The hypercritical may criticize the term, and say that perfection cannot be predicated of anything human, and some advocates of entire sanctification may unwisely substitute other terms supposed to be less offensive, such as "the higher life," "the rest of faith," and "full trust," and other words which man's wisdom teacheth, but it will be found that they all fail to convey the exact and definite idea of the word "perfection" which the Holy Ghost teacheth. This signifies not only our justification — sometimes called the imputation of Christ's righteousness, though improperly — but our inherent completeness in Christ, who is our sanctification as well as our righteousness or justification. The term perfection is the best word in the English language for expressing that state of spiritual wholeness into which the soul has entered, when the last inward foe is conquered, and the last distracting force is harmonized with the mighty love of Christ, and every crevice of the nature is filled with love, and every energy is employed in the delightful service of the adorable Saviour, and the soul is as "dead indeed unto sin" as the occupants of the Stone Chapel grave-yard are to the tide of Boston business and pleasure which rolls along Tremont Street.

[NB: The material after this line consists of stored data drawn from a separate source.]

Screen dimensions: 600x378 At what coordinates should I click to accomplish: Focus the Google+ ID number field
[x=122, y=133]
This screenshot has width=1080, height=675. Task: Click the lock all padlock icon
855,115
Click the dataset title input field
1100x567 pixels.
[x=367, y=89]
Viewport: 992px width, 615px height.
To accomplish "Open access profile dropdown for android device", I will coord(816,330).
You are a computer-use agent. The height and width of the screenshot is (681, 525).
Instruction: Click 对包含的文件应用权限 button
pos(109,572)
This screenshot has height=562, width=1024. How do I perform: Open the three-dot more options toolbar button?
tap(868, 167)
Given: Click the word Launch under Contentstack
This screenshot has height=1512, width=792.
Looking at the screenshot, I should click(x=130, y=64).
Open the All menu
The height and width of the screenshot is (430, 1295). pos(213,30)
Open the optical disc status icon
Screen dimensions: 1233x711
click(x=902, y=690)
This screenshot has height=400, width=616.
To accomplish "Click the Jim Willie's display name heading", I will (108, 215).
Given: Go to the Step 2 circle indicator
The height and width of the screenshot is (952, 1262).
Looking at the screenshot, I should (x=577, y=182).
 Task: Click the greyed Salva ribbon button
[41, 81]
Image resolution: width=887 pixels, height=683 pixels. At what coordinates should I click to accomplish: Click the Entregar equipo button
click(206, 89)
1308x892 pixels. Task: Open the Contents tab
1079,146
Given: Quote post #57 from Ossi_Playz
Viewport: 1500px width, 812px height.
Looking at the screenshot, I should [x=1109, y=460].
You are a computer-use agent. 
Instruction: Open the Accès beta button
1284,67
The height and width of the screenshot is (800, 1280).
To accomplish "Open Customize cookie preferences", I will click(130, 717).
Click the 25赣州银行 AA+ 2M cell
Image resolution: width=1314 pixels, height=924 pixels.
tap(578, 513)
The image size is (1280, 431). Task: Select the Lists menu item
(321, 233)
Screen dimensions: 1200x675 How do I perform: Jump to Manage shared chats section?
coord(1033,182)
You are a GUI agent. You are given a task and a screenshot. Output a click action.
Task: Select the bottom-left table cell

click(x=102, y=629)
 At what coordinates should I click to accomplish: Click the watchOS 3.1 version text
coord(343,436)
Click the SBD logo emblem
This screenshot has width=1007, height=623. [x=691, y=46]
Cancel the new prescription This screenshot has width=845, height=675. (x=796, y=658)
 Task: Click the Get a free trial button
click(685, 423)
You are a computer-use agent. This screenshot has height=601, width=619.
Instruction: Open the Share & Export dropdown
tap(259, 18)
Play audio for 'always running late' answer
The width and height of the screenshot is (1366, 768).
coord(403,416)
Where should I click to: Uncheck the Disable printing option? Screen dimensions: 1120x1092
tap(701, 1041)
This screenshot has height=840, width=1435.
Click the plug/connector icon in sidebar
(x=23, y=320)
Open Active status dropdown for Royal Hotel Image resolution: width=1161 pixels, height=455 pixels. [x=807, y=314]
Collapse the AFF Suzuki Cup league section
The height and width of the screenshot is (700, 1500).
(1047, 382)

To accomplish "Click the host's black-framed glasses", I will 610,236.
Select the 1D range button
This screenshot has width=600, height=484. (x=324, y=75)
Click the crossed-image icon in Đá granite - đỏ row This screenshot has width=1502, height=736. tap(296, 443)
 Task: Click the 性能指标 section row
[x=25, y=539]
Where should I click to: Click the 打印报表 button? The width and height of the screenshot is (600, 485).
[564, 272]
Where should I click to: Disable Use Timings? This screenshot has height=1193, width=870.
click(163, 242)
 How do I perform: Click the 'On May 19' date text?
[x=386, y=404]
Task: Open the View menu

However fractional the man may be in all other respects, he is in one sense an integer: love pervades the totality of his being. Early in divine revelation do we find Jehovah pointing to this state, saying to Abraham. "Walk before me, and be thou perfect;" and to Moses, "Thou shalt be perfect with the Lord thy God." In many other places the same Hebrew word is used in describing character, but three times it is unfortunately translated by 'sincerely' or 'in sincerity', twelve times by 'upright' and 'uprightly', once by 'undefiled', as "Blessed are the undefiled [perfect] in the way," and once by 'sound' "Let my heart be sound [perfect] in thy statutes. Forty-five times the Israelites are commanded to bring sacrifices without blemish; and every time the word should have been translated perfect, God thus teaching by impressive symbols that the heart of the offerer must be perfect before God. Leviticus is the book of all the Old Testament wherein is typically taught the need of inward cleansing, whose end is holiness, whose tabernacle is holy, whose vessels are holy, whose offerings are most holy, whose priests are holy, and their garments are holy, and whose people are holy, because their God is holy. Opening the New Testament, we find the Greek word τέλειος, perfect, as descriptive of fitness for the kingdom of God, dropping from the lips of Christ and from the pen of St. Paul seventeen times, while the cognate noun perfection is twice used, and the verb to perfect fourteen times. This examination shows that the Spirit of inspiration had a deep design, persistently followed from the book of Genesis to the epistles of John. That design is to set forth the holiness of the service demanded of us, and the perfectibility of the Christian under the dispensation of the Spirit. For this perfection is not on a level with man's natural powers, but is the work of the Sanctifier through the mediation and blood of Jesus Christ, who "by one offering hath perfected forever them that are sanctified." By one offering he has procured the Sanctifier, who, so long as the world shall stand, is able by His office of cleansing to perfect believers, and present them complete in Christ Jesus.

It is easy now to see why perfection is both affirmed and denied in the Scriptures, with respect to the same individuals. God styles Job perfect, while Job himself repudiates that adjective. Compare chapter i. 1, with ix. 20. Thus David sees the "end of all perfection," and soon after calls on all men to "mark the perfect man," and note his peaceful death (Psa. cxix. 96; xxxvii, 37). St. Paul seems to blow hot and cold with the same breath, when he denies that he is perfect, and then assumes that he is (Phil. iii, 12-15); and St. James contradicts himself in the same way in chapter iii. 2. The explanation is easy. Legal perfection is disclaimed, while evangelical perfection is claimed. In other words, perfect love-service can be rendered; while perfect law-service is beyond the power of moral cripples to render.

— adapted from Mile-Stone Papers Part 1, Chapter 1.